Tasks to carry out
[1] In the essay on lifeboats and immigration, who was traditionally moved to safety first when a passenger ship faced an emergency?
[2] Write a continuation of the essay on lifeboats and immigration, starting after its final sentence.
::: Excerpted passage
Traditionally, when passenger ships sailed on open waters, an emergency on the ship could mean doom. People would be ushered to life rafts and in the colonial days, boats were often stuffed full of more people than could be accommodated on the small life rafts. The cry would go out for women and children to move to safety first. They were seen as the most vulnerable and the most important to protect.Imagine if a captain called back those lifeboats, ushered the women and children back onto the sinking boat, and left them to drown.
Perhaps a more pertinent dilemma is the question of who would we expect to be sent to safety on the lifeboats if we ourselves were on board a sinking ship? It is appalling to think a ship would leave port without a safety raft for every passenger. And in this modern era, one presumes all crafts provide for every passenger. Still, not all governments consider “all men to be created equal” and do not enact legislation to that effect. The United States has a unique and wonderful position—and opportunity.
The United States of America has a special tie to the sailing of ships. Pilgrims and pioneers braved conditions unimaginable in today’s American culture in order to come to a new land. These immigrants came to labor from sun-up to sun-down, to scratch out an existence. They left the comforts of knowing what each day would bring, to strike out for unknown dangers in an unknown land. They followed hope, the hope and faith in God that through hard work and determination they would find better. Thus they built a nation.
This spirit of adventure, ethic of hard work, and patience to endure severe trial is not relegated to those ancestors of the past. People with that same energy, drive and passion strive to reach the borders of the United States today, to pick up those threads of nation-building that are carried by pioneers.
To understand what motivates people to leave behind communities and lands that raised them, remember those history lessons about those early immigrants who fled reli-gious persecution, starvation, unjust laws and social structures, and violence. What must it take to motivate a person to pack a few belongings, leave friends and family to endure hardships in a foreign land of strangers?
A mother with a child is among the least likely to wish to pull up roots, pack what she can carry, and haul everyone into the unknown. For a mother to resort to the extreme action of taking her child knowingly on a hazardous journey can only mean that the situation in which they live is untenable and more dangerous than anything they could meet on the journey. Desperation surrounds such a decision.
::::::
::: Study material
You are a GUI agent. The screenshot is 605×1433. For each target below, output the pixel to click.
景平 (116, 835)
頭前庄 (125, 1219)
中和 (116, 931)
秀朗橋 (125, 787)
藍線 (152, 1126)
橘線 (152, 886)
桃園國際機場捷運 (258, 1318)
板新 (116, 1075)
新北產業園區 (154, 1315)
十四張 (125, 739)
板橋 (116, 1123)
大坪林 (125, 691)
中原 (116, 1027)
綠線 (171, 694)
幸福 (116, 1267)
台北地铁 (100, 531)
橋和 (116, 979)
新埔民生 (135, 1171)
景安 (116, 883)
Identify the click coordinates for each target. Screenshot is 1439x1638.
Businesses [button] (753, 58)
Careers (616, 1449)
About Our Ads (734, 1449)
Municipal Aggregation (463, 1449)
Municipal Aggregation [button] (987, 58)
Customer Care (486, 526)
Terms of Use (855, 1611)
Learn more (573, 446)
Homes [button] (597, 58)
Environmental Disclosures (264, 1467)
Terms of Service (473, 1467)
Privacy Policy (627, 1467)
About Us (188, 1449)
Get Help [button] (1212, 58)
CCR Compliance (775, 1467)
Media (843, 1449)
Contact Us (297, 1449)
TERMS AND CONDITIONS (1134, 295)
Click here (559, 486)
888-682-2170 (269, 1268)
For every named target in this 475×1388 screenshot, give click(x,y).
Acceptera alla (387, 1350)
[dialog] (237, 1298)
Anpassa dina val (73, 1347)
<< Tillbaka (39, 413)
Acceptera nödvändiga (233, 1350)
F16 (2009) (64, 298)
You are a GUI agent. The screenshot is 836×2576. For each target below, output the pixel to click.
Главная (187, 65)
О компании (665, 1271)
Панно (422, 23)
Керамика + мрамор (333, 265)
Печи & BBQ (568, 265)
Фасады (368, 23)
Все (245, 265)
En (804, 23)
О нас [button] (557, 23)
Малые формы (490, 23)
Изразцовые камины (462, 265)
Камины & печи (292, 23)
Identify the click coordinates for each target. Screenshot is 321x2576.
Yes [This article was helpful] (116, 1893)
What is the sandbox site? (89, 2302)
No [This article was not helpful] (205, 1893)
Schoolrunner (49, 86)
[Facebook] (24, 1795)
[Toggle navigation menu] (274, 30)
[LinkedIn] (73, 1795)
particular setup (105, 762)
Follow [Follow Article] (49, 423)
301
::::::
Answers for each item
[1] Women and children.

[2]
For poor immigrants traveling to the United States, the path is fraught with struggle and danger. Unscrupulous individuals wait to take all their possessions, perhaps even their lives, and for women the violence is particularly brutal. These are the villains of our nightmares. Then, the terrain they must pass through provides another level of terror: deserts, jungles, raging rivers, wild animals, hunger and dehydration. Perils like those make problems such as climbing fences topped with razor wire to cross a border, or capture by police, pale in comparison. Thousands of immigrants shoulder these burdens. Stories pass through friends and family so all have heard of the tragic losses, near misses, and successes of those who have attempted the crossing.
Mothers of children in countries such as Guatemala, Honduras, El Salvador, and other places of insecurity and violence, poverty and destruction, choose to make the trip rather than remain at home. They are fleeing sinking ships. There is no safety in their lands. No one has led them to a life raft, they must seek one on their own.
Our own government has been enacting a policy of deporting mothers with children back to their countries. Who knows what happens to those deported once they arrive back in their country? Who has heard from them again? Their voices have gone silent. They fled perils more grave than the ones they faced on their journey to our great nation, and they were sent by the American government back to those terrors.
Our government ordered the women and children back to the sinking ship. Their cries can no longer be heard.
Houston Catholic Worker, January-February 2016, Vol. XXXV, No.1.